A book the size of a child’s hand contains multitudes

The littlest book on my shelves is also one of the biggest books in history.

It’s about 10cm by 14cm by 3cm, a little brick. You could build houses upon houses with it. Actually, metaphorically, that is indeed what has transpired across the centuries. It is the Bible.

The cover of Warwick McFadyen’s copy of the Cambridge Illustrated Holy Bible.

Specifically, it is the Cambridge Holy Bible (Illustrated). I’ve had it for about 50 years. Having asked a friend from those days, I discovered it was a gift for my confirmation.

On the first left-hand page is written this:

WARWICK McFADYEN,
38 SPRINGFIELD AVE, KOTARA
57-1977.

Note the words are all upper case; they are etched in ink from a nib. No pencil here that can be easily erased; this was to be forever. I have to admire my sense of ownership.

Perhaps a young McFadyen thought that in the event of walking the streets of Kotara, Bible in hand, he might take his rest and misplace it, and lo and behold its finder would see the contact details inside. Perhaps the confirmation priest told us all to go straight home and inscribe our name to God.

I can faintly recall trying to read it as a book – start at the start, end at the end – and failing. It is too dense, literally: the type must be three-point, smaller than the racing results you would see in a newspaper. For a child, its language is dense too, forbidding and archaic, and necessarily so, for the sake and decree of tradition.

It starts: “Published by the syndics of the Cambridge University Press.” I only came across syndics much later through the Rembrandt painting Syndics of the Drapers’ Guild. Being the King James version, it begins with a dedication more than 500 years old: “To the most high and mighty prince James, by the grace of God, King of Great Britain, France and Ireland, Defender of the Faith.”
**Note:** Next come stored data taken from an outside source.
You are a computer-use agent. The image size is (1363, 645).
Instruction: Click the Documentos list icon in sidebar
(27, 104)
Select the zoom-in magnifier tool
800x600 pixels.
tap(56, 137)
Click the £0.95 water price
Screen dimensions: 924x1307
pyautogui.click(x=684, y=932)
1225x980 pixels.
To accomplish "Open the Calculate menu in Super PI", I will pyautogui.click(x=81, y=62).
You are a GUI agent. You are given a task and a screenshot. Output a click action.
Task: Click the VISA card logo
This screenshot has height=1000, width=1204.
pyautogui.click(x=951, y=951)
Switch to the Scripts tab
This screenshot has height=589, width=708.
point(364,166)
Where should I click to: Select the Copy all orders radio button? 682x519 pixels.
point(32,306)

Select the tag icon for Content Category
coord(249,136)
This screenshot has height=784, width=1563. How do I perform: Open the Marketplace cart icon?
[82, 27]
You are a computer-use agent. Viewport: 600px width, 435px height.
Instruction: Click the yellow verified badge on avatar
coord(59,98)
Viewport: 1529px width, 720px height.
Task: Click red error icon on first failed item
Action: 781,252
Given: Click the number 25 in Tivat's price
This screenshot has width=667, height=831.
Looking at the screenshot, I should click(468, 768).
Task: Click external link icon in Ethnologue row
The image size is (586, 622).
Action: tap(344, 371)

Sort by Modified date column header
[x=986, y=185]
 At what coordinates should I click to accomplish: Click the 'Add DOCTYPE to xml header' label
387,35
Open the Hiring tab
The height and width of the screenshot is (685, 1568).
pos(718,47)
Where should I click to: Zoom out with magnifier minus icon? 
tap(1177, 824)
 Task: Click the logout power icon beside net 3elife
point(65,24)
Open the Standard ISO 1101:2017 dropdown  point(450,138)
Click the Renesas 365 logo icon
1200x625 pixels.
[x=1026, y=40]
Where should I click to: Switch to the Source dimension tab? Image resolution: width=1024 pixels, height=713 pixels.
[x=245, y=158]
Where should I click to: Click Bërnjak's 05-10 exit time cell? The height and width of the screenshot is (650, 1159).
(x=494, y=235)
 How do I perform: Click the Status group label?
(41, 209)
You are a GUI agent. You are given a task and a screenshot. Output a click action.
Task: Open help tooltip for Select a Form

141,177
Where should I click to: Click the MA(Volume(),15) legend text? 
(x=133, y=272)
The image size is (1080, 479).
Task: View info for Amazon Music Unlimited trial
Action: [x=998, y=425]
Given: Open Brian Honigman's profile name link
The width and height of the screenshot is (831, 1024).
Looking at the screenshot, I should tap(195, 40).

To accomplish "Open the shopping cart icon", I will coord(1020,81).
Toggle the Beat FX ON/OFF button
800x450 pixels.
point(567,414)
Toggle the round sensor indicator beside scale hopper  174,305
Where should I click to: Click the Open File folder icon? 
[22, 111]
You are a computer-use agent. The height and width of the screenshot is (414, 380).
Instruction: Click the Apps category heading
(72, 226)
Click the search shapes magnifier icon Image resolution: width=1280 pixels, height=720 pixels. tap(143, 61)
Its illustrations, such as that of the Good Samaritan, are not Rembrandt-class.

The King James version is largely attributed in its origins to the work of William Tyndale, who in the early 1500s made it his mission to translate the Testaments into English. And while he did, it cost him his life. He was found guilty of heresy and executed by strangulation, then burnt at the stake for good measure. Just to be sure, one could suppose, though more likely to remove all trace of the heretic’s life on earth.

Countless tributaries of human behaviour have run out from the river of words that is the Bible. For a child in Newcastle in the 1970s, holding a little book with its immensity of universes and history was unfathomable. It was, after all, no bigger than my hand.

Warwick McFadyen is a desk editor at The Age.